Direction: Convert the records from the line containing "Expand the 触感强度 haptics dropdown" through the line containing "coord(78,196)", both included, into a numbered list. Omit blank lines and the pictures.

Data extract:
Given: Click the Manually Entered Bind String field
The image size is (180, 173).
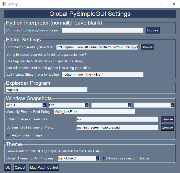Looking at the screenshot, I should click(95, 112).
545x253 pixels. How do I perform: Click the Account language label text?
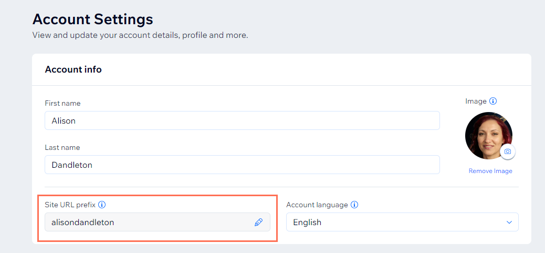[x=317, y=205]
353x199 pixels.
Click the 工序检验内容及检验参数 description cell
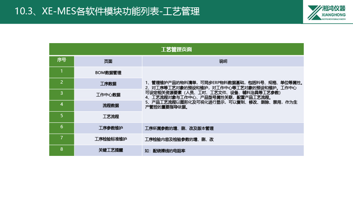tap(179, 140)
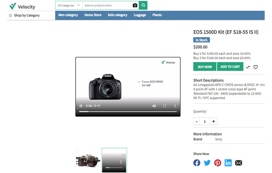Viewport: 272px width, 173px height.
Task: Share product via email envelope icon
Action: 238,163
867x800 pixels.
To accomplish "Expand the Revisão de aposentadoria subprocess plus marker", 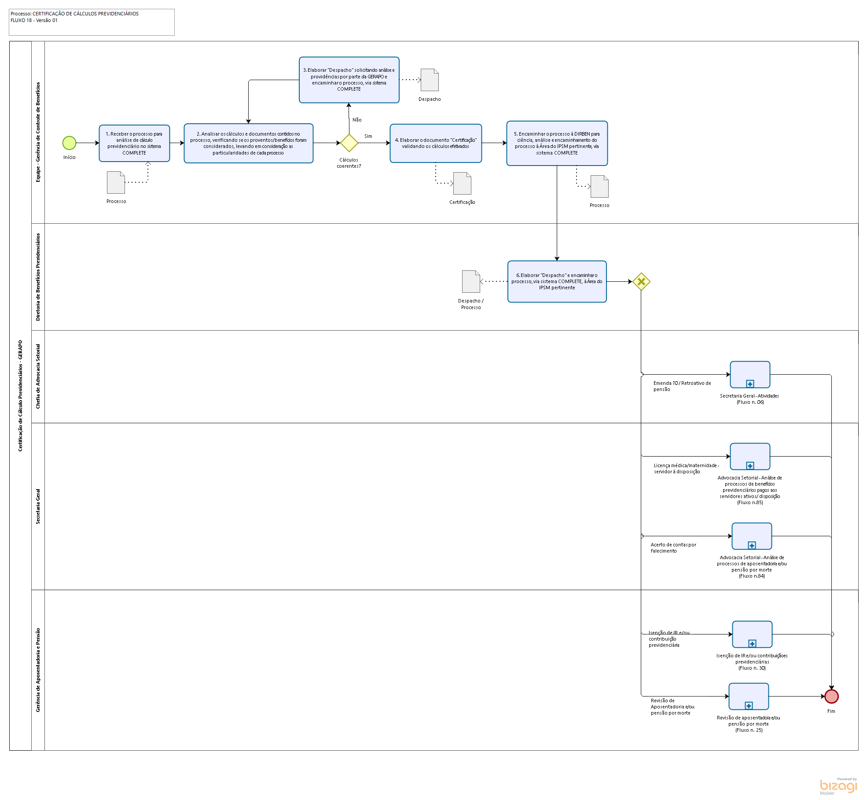I will [x=749, y=706].
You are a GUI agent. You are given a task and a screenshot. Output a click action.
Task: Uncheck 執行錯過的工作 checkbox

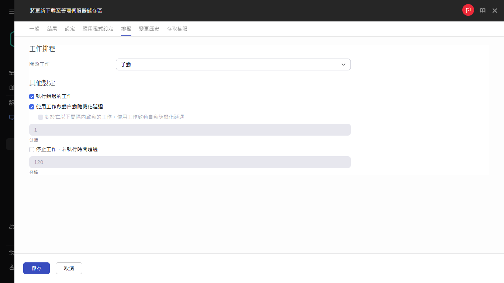32,96

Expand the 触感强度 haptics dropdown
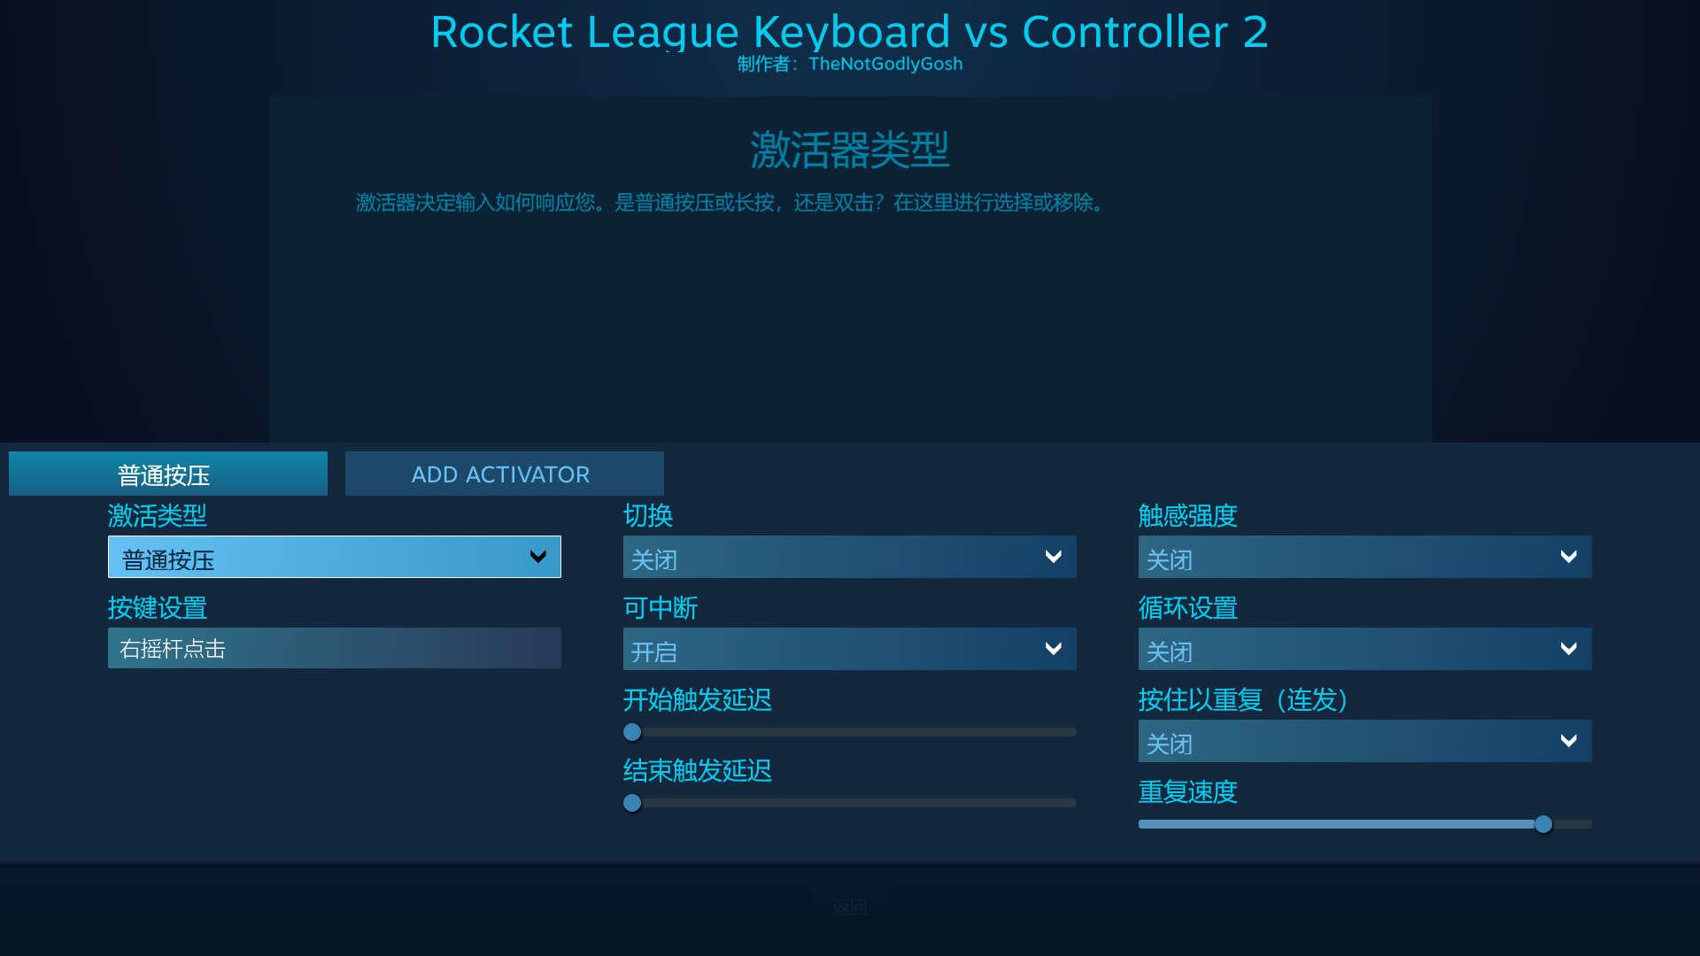tap(1364, 557)
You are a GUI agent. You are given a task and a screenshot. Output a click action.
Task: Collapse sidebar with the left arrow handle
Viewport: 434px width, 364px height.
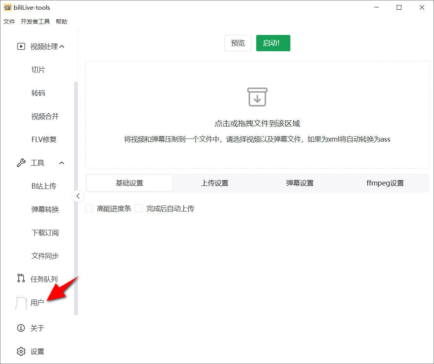coord(78,196)
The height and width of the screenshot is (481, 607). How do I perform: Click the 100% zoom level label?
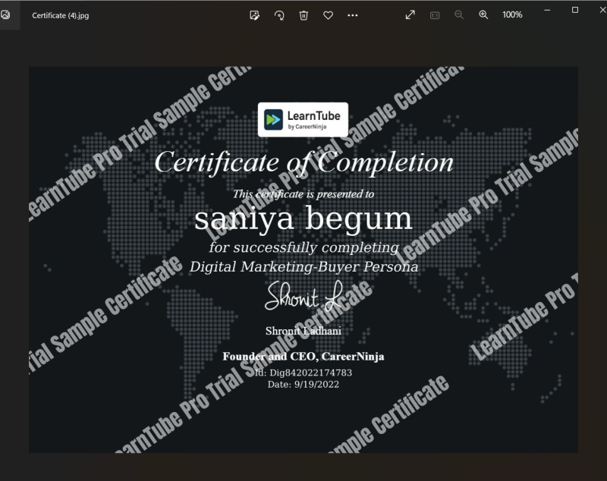(512, 15)
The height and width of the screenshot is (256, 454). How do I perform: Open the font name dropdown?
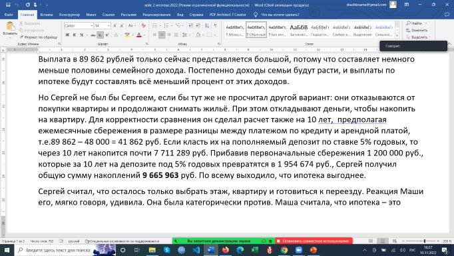(x=91, y=26)
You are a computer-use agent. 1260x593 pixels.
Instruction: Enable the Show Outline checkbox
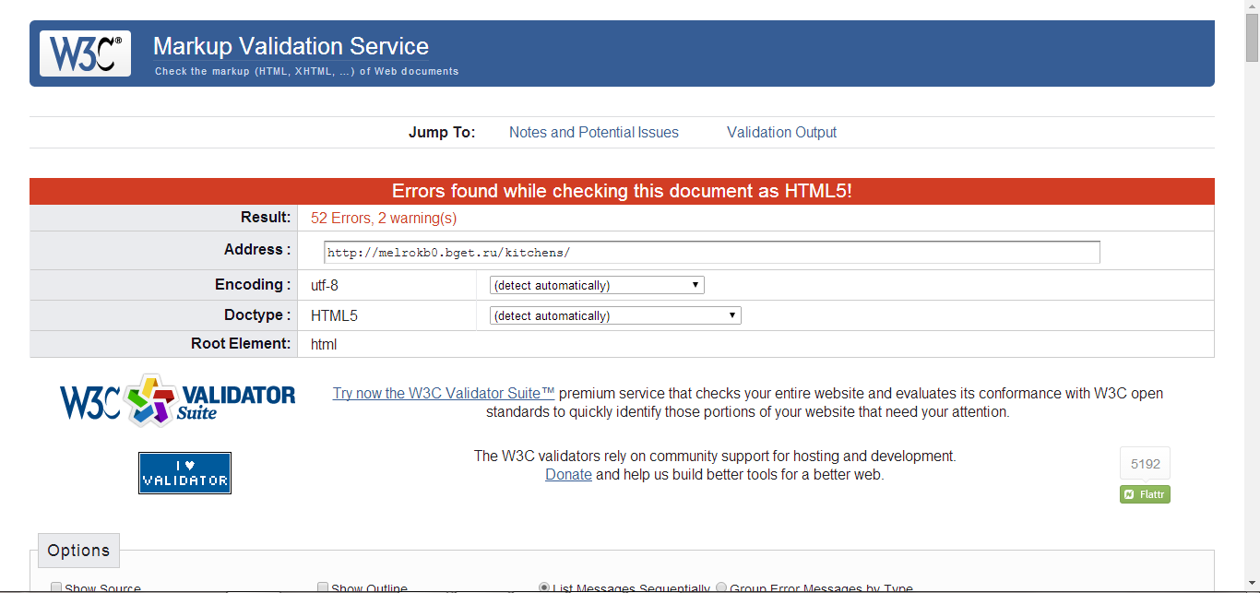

Correct result:
1. Expand the 触感强度 haptics dropdown
2. tap(1364, 557)
3. You are a GUI agent. You are given a task and a screenshot. Output a click action.
4. Task: Collapse sidebar with the left arrow handle
5. Viewport: 434px width, 364px height.
6. coord(78,196)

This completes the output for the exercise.